私は「秩父雑穀自由学校」の名前で都市の仲間に呼び掛けて、米以前の雑穀を作って、タネや農業の在り方、食べることを学ぼうと始めた。
今年で通算12年。アワ、ヒエ、キビ、高キビ、大豆、小麦を作っている(連作を避けてイモや野菜も作る)。できるだけ地種、中でも大豆「借金なし」(写真1)、小麦「鴻巣25号」(写真2)の二つは、ほぼこの関係者しか種子を持っていない。大豆「借金なし」は、ここ埼玉県秩父の山谷に昔からあったもの。小麦「鴻巣25号」は、国策で世界戦争を前にパンが入らなくなると、研究し開発されたパン用小麦だ。しかし、いつの間にか消えてきていた。それを作ることにして7年になる。それもこれも、秩父の谷間で作り続けてきた人がいたからだ。
かつては、どこにでもその土地の農作物があり、それを使った日常食や伝統食があった。
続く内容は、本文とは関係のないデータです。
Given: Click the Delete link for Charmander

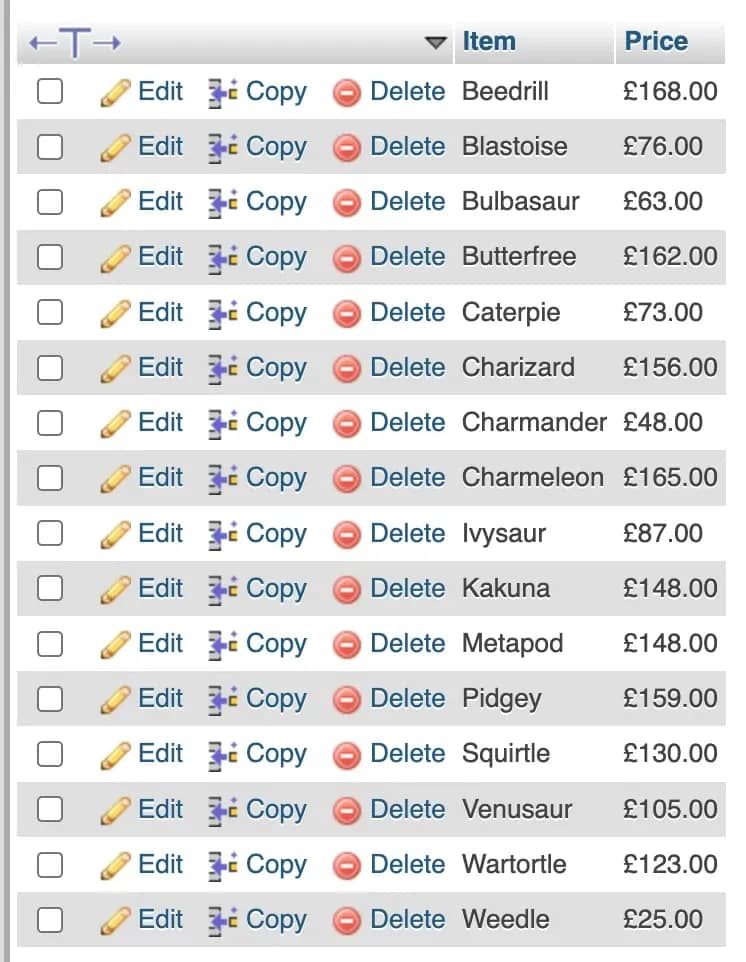Looking at the screenshot, I should 407,423.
山を越え谷を渡れば、まったく違った土地の食べ物があった。その食材は、自然の長い時間によってできた「地形」が育んだタネ(地種)である。
しかしこの50年、次々と消えていった。世の中が便利になり、すべてお金が尺度になって、人もモノもカネも地球を舞台に流されていく中で消されていった。
それでも地面にへばりついて谷間の食を守る人があちこちに灯をともしている。
たとえば「かわさき鶴の芋研究会」(岩手県一関市)。一般のサトイモと違い、細長く鶴の首のような形で食感よし。はっきりしないが大正時代から作っているといわれる。いま女性グループで生産、ブランド化し始めている。
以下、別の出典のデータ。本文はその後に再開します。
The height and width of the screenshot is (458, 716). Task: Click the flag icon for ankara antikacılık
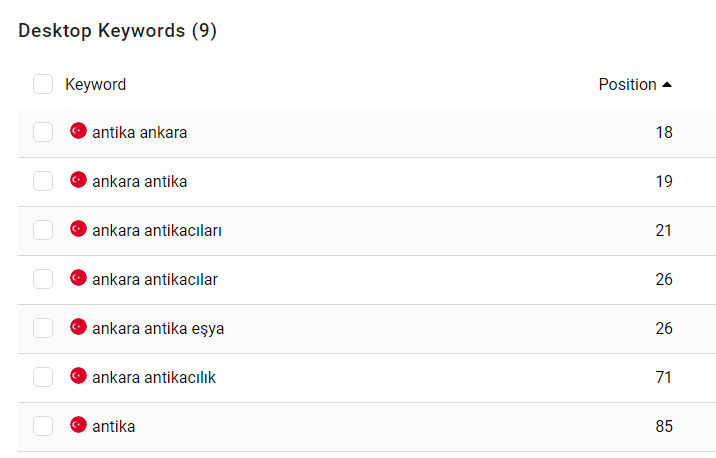[x=78, y=376]
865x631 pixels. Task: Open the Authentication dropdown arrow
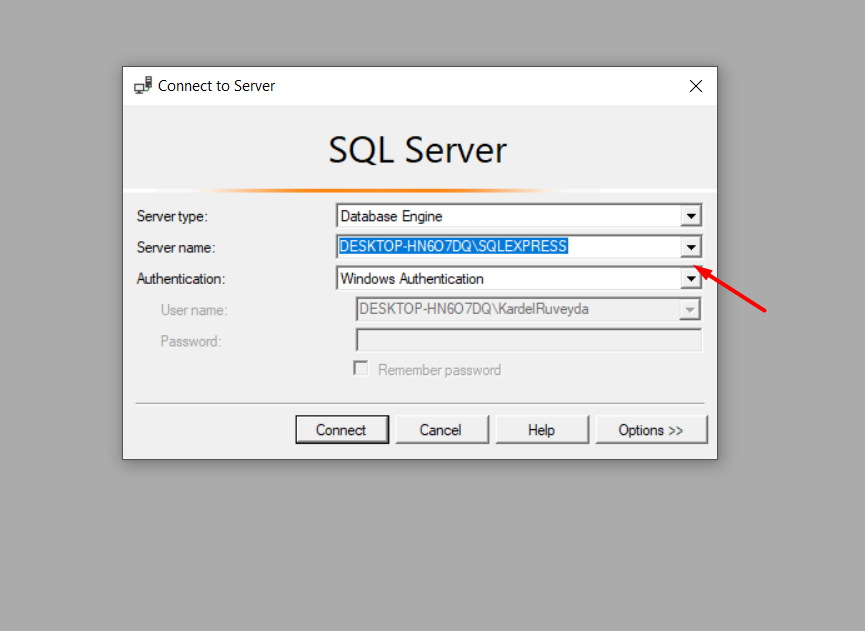(x=691, y=279)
地種は自家採種で守り続けている。「こんな細かい仕事は、年寄りか女子(おんなこ)でなかったらできない。若くてたくさん作っている人はみんな種子屋で買っているから。種子代出したら、百姓の楽しみも続ける金もなくなってしまう」。
また、秋田県成瀬地方で「平良カブ」を高橋洋子さん(80)は、50年も作り続けている。明治時代に突然変異でできたカブといわれている。今、村では「加工研究会」を作り、漬物などを販売している。
島根県の野々村花子さんは「飯島カブ」を栽培。赤い丸カブで、いつの時代から栽培されていたかわからない。百年は作っているという。自家採取してきたから、この地に根付いているようだ。野々村さんは「伝統のカブを守り次代に渡すのが誇りだ」と言い切る。
ある女性から同じようなことを、秩父の山の中で聞いた。その女性は90歳で亡くなった。「戦争中、小豆や大豆を供出しなければならなかった時。種子を余分に(万一不足しないよう)隠しておいた。お年玉に入れて逃れた。その種子が今の三峰インゲンだ」。
国民総動員の時代、何もかもが戦争のため。その時代をお年玉に入れて守ったインゲンの種子。老婆の誇りは、今も「三峰インゲン」と、その誇りの中に生きている。このインゲンは、サヤが黄色に実って、サヤごと煮ても軟らかくおいしい。
新しい時代の地種ブーム~女が中心の地種の世界
こうした例は挙げればきりがない。共通していることは、畑で見えるのは男たちの姿だが、地種の世界では、ともすれば女が中心であったということだ。女たちは種子をまき、育て、収穫して最後に口に入るまでを、一貫して管理してきたからだ。また、ある面では地種も女たちによって選別された。生き残った地種は、作りやすく、料理しやすく、おいしいものだ。
そんな女たちによってまた、農家加工や直売場が生まれた。そうした新しい時代の中で、地種ブームが起きている。種子や苗に関係する法律の問題が叫ばれる中で……。